It's a common story - how some soldiers are unable to leave the war behind, but this telling is quite good for its brevity and density.

Favorite line: "They had the look of men who held their breath / and now their tongues."

Monday, November 3, 2014

alternate names for black boys (Danez Smith)

alternate names for black boys by Danez Smith

A modern poem. It's in list form which doesn't bug as much as Buzzfeed's incessant 'listicles'. It talks about 17 alternative names for black boys, drawn from recent news stories like Travyon Martin and Michael Brown.

What I find neat is that in a poem which comes from contemporary injustices and starts with war imagery 'smoke' and 'archnemesis' is the can't-be-hid consistency of light-filled images.  In 17 lines, I quick-counted 12 light images - 'spark', 'starlight', 'kindling', 'brilliant', etc. Even the last word is a human, hopeful one - 'breath'.

Favorite line: "16. prayer who learned to bite & sprint"

Sunday, November 2, 2014

Go, lovely Rose (Edmund Waller)

Go, lovely Rose by Edmund Waller

This old poem is really quite lovely. I usually find older love poems to be antiquated and uninteresting. However, this one is nice in that he is talking not to his love but to a rose he sees. He is dictating a message that the rose should send on to his love.

But I don't get the sense that he plans on plucking and giving the rose to the girl. It seems more like diary-writing. I wonder if they've ever spoken or if this is totally one-sided.

Unrequited love is often written about though this rendition is particularly well-done and sweet. *Hint, hint* this would make for a great poem to give to your girlfriend / crush. (if she'd be into that 1600s-thing, heheh)

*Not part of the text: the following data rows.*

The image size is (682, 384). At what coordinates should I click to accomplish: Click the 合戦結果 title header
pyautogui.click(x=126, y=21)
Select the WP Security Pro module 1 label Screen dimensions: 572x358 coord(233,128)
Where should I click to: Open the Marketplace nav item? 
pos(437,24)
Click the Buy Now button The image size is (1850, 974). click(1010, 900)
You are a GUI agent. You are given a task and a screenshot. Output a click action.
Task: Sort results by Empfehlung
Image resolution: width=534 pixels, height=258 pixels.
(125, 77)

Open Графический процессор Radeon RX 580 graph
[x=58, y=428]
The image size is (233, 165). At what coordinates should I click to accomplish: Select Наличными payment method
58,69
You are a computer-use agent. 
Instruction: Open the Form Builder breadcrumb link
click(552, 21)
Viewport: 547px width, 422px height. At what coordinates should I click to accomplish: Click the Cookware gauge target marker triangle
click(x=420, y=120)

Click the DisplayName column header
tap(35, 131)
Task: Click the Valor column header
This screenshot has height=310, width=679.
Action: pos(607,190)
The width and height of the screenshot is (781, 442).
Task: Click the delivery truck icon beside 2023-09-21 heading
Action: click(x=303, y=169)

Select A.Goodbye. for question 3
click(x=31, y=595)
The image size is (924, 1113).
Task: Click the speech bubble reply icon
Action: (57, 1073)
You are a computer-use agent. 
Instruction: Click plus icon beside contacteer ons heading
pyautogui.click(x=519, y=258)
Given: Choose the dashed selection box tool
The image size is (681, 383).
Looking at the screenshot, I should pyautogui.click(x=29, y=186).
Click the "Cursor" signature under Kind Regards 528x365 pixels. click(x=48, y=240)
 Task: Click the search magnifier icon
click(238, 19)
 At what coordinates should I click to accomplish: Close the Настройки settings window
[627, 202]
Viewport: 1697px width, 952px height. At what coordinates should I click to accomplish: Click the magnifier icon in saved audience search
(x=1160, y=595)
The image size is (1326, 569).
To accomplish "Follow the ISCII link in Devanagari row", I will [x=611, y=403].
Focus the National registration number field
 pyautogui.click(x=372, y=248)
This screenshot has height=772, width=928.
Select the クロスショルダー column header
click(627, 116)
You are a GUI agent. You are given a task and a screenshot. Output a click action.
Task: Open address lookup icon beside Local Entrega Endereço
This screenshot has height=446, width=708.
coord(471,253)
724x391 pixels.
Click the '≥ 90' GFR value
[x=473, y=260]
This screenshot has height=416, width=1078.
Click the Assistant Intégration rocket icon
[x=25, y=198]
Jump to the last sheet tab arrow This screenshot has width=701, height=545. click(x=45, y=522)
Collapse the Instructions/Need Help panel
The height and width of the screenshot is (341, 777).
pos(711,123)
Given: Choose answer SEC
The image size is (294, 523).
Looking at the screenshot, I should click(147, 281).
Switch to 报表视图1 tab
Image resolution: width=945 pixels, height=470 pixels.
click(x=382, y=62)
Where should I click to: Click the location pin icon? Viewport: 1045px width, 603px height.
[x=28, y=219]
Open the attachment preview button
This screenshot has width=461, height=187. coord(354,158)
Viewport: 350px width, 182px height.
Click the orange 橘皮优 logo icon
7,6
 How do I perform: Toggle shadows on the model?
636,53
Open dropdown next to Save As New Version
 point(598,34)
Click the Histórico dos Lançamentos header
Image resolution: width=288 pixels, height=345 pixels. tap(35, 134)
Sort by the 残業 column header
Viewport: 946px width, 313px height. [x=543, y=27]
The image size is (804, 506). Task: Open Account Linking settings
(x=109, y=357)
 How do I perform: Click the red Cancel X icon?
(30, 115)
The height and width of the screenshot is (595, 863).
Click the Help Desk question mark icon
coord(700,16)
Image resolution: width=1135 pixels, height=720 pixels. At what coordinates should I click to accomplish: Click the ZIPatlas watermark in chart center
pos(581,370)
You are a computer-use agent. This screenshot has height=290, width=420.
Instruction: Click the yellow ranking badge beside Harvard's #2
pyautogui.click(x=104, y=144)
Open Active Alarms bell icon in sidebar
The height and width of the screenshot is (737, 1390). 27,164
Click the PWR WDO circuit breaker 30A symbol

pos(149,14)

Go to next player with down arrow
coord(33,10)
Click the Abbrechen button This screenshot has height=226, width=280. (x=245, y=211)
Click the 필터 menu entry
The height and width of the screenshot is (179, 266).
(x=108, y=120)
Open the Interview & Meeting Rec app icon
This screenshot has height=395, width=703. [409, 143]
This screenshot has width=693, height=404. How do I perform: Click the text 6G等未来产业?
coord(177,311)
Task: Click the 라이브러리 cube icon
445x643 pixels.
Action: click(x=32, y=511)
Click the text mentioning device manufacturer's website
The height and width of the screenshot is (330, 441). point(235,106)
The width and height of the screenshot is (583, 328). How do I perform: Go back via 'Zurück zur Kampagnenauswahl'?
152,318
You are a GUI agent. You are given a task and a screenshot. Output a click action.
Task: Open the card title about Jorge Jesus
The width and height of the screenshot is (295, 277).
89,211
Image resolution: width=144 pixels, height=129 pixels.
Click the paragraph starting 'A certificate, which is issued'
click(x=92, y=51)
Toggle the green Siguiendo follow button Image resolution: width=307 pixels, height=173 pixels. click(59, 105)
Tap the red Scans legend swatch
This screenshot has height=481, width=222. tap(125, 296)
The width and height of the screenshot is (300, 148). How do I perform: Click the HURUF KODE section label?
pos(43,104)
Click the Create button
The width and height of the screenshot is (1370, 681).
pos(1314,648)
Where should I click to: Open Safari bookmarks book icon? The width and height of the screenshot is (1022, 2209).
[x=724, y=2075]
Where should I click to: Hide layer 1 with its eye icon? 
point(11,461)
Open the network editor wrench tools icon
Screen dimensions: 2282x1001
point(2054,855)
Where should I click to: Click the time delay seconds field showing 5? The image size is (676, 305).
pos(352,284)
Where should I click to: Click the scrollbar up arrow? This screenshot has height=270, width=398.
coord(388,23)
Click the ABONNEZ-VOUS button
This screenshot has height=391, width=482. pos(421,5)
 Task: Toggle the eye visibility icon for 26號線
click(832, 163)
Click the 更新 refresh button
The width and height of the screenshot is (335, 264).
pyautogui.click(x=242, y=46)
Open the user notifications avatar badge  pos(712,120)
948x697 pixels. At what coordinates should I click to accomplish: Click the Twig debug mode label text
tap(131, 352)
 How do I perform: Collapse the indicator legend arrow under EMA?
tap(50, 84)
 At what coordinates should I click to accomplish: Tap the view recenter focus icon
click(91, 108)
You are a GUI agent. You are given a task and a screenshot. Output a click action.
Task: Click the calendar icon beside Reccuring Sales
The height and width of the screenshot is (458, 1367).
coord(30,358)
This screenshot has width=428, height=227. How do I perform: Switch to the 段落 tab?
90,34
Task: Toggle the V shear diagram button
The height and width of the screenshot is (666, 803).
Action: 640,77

Favorite line: "Tell her that wastes her time and me"

Friday, October 31, 2014

October (Bobbi Katz)

October by Bobbi Katz

It's okay. I should have perhaps kept looking for an actually spooky poem or one that better mimics the season, but after looking a teensy bit I couldn't find a better one. Which is not to say that I hated this poem. It's got some nice imagery and it does hit the high points of the month. However, it seems to me that it lacks any fervor or worthwhile feeling. I don't get a sense of calm or of terror or of beauty from the thing. Maybe it's just me though.

What do you think ?

Favorite line:  "and sends the day / to bed / before supper"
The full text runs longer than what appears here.